No comunicado da quarta reunião do ano do Copom, o BC sinalizou que pode interromper o ciclo de aperto monetário, iniciado em setembro de 2024, daqui a 45 dias, na reunião do Comitê de julho. A nova taxa mantém o Brasil na vice-liderança do ranking de juros reais (descontada a inflação) elaborado pela MoneYou e a Led Intelligence, atrás apenas da Turquia.

O colegiado alertou, na nota, que será necessário que os juros continuem em um patamar elevado por um período "bastante prolongado", pois a projeção para a inflação oficial situa-se acima da meta, de 3%, "no atual horizonte relevante da política monetária".  "Em se confirmando o cenário esperado, o Comitê antecipa uma interrupção no ciclo de alta de juros para examinar os impactos acumulados do ajuste já realizado, ainda por serem observados, e então avaliar se o nível corrente da taxa de juros, considerando a sua manutenção por período bastante prolongado, é suficiente para assegurar a convergência da inflação à meta", destacou.

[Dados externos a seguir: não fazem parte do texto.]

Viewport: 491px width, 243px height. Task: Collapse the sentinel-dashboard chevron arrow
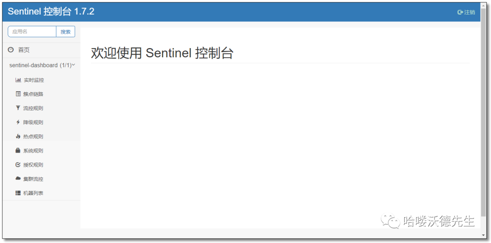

O Copom reforçou a preocupação com a piora das contas públicas e avisou que "segue acompanhando com atenção como os desenvolvimentos da política fiscal impactam a política monetária e os ativos financeiros" e ressaltou que "o cenário segue sendo marcado por expectativas desancoradas e inflação elevada".

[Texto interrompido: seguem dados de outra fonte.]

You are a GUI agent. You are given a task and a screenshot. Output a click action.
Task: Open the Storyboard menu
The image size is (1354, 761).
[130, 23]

Pelas novas projeções do Banco Central, a inflação oficial medida pelo Índice de Preços ao Consumidor Amplo (IPCA) deve encerrar 2025 em 4,9%, abaixo da mediana das previsões do mercado, de 5,32%, mas acima da estimativa da reunião do Copom de maio, de 4,8%, ambas acima do teto da meta, que é 4,5%. Confirmada qualquer dessas estimativas, o BC vai descumprir a meta pela 9ª vez consecutiva desde o início do regime de metas.  E, para 2026, o atual horizonte relevante da política monetária, a perspectiva do BC para o IPCA foi mantida em 3,6% – abaixo da mediana das estimativas do mercado, de 4,50%, no limite superior da meta.

Divisão

O mercado estava dividido sobre a decisão do Copom, com metade apostando na manutenção e, a outra, em mais um aumento na taxa Selic, mas havia um consenso de que os juros devem seguir elevados por um período mais prolongado, como sinalizou a nota do BC.

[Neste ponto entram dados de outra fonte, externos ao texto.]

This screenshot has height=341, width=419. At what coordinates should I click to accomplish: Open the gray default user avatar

Na avaliação de Roberto Padovani, economista-chefe do Banco BV, a decisão do Copom mostrou "um BC mais comprometido com a convergência da inflação". Ele destacou que o comunicado mostrou que o BC considerou na decisão uma maior preocupação com a convergência da inflação para o centro da meta, porque o balanço de riscos segue desfavorável.

"Existe muita preocupação com o nível do câmbio, com a inflação corrente, principalmente, a parte de serviços e com as expectativas de inflação.  Isso justifica uma postura cautelosa na condução da política monetária", afirmou Padovani. Ele apostava na manutenção da taxa Selic e já elevou para 15% anuais a previsão para os juros básicos no fim deste ano.

Apesar de ter acertado o resultado da reunião do Copom, Sergio Vale, economista–chefe da MB Associados, não comemorou mas elogiou a decisão do Banco Central. "Esse é o tipo de coisa que a gente queria errar, porque piorar juros, piorar a inflação, é tudo o que a gente não quer para o país. O BC foi no caminho correto. Tinha que aumentar os juros", afirmou.

Contudo, Vale reconheceu que ainda vai ser difícil para a autoridade monetária conseguir fazer a inflação convergir para o centro da meta, de 3%, e, por conta disso, elevou para 15% a previsão para a Selic no fim deste ano e espera os juros básicos entre 13,5% e 14% ao ano, no fim de 2026.

O economista da MB destacou que, para a inflação convergir para o centro da meta, seria preciso uma taxa de juros acima de 15%. "Obviamente, isso não vai acontecer e vamos ver o IPCA, durante o período eleitoral de 2026, ficando em 4,5%. O Banco Central vai ter que trabalhar, de fato, com um período longo de taxa elevada para conseguir trazer essa inflação para baixo. Mas trazer essa inflação para baixo, cada vez, mais me parece essa inflação de 4,5%", afirmou.

Piora fiscal

Economistas fizeram alerta sobre a piora do quadro fiscal devido à recente crise entre Legislativo e Executivo por conta da confusão do aumento do Imposto sobre Operações Financeiras (IOF). O estrategista da RB Investimentos, Gustavo Cruz, destacou que o desempenho da curva de juros futuros será o termômetro da reação do mercado daqui para frente e ele não demonstrou confiança de que ela poderá cair mesmo com o BC aumentando os juros.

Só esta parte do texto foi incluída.